— Остается масса непроговоренных, замалчиваемых эмоций! Напряжение только возрастает, а история становится увлекательнее. Они смотрят в окно, как мы смотрим в телеэкран: все мы чего-то ждем, но ждать нечего — ничего не произойдет… Да, все их действия повторяются. А наши — разве нет? Мы встаем с кровати и одеваемся каждое утро, но никто не называет это кошмаром. Тем не менее что-то не в порядке, что-то разладилось в мире, и это чувствуем мы все. Я никого не осуждаю — я и сам в числе виноватых.
— Апокалипсис должен быть огромным, громким, значительным событием. Но в моем фильме конец света наступает тихо, незаметно, в полной тишине. Наступает ничто. Апокалипсис — это что-то, а мой конец света — ничто, понимаете разницу? Смерть — самое страшное из явлений. Я видел не раз, к сожалению, как умирает человек или животное. Знаете, что самое ужасное в смерти? Кажется, будто ничего особенного не происходит, а при этом твое сердце разбито и мир исчезает.

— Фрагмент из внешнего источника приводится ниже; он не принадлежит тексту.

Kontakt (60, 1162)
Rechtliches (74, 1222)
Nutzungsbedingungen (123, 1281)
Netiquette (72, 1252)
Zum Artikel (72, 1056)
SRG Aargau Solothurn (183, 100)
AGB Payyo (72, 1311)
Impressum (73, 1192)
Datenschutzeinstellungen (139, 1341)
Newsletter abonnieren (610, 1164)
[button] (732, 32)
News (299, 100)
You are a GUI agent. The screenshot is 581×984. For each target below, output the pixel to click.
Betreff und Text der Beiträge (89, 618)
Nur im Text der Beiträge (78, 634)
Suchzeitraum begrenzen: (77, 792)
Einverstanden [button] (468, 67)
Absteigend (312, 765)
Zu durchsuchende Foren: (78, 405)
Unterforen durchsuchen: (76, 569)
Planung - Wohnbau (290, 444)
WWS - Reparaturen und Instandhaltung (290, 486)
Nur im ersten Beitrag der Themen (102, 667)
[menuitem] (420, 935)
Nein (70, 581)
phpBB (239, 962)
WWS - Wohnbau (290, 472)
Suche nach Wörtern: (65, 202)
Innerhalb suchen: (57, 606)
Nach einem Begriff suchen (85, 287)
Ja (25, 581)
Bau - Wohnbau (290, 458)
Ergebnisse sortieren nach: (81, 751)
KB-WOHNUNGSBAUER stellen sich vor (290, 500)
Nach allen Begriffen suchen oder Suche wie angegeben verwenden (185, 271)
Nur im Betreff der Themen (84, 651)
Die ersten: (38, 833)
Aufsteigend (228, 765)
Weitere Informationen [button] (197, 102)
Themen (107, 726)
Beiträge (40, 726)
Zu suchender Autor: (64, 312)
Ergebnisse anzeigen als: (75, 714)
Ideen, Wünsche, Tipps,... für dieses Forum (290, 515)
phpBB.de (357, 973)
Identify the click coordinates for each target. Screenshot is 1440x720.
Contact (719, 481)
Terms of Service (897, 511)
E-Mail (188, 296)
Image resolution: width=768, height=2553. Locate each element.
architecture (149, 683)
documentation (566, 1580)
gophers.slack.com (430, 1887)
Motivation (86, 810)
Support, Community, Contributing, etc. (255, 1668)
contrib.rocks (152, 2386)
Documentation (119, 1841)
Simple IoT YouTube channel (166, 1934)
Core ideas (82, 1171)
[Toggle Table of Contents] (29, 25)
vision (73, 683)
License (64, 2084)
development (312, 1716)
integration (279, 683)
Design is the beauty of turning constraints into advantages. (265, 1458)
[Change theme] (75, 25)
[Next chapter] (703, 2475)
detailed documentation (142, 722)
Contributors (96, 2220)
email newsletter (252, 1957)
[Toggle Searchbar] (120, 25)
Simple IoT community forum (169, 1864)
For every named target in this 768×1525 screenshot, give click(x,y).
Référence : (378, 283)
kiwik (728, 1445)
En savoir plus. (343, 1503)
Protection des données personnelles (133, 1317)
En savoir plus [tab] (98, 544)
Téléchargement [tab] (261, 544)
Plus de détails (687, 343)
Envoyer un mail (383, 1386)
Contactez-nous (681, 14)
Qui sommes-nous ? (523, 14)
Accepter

— Я снимаю фильмы уже тридцать четыре года, и это довольно долгий процесс. Когда я начинал, меня интересовали социальные проблемы: я был молод и думал, что смогу изменить мир, победив противников и сломав все преграды. Прошло время, и мне пришлось понять, что проблемы гораздо сложнее — они носят онтологический или даже космический характер. А сегодня у меня осталась единственная мысль: тяжко жить, и я не знаю, что предпринять и что меня ждет. Уверен я лишь в одном — конец близок. Именно поэтому еще до начала съемок я знал, что «Туринская лошадь» будет моим последним фильмом. Я доделал мою работу. Она завершена, упакована и запечатана. Хватит.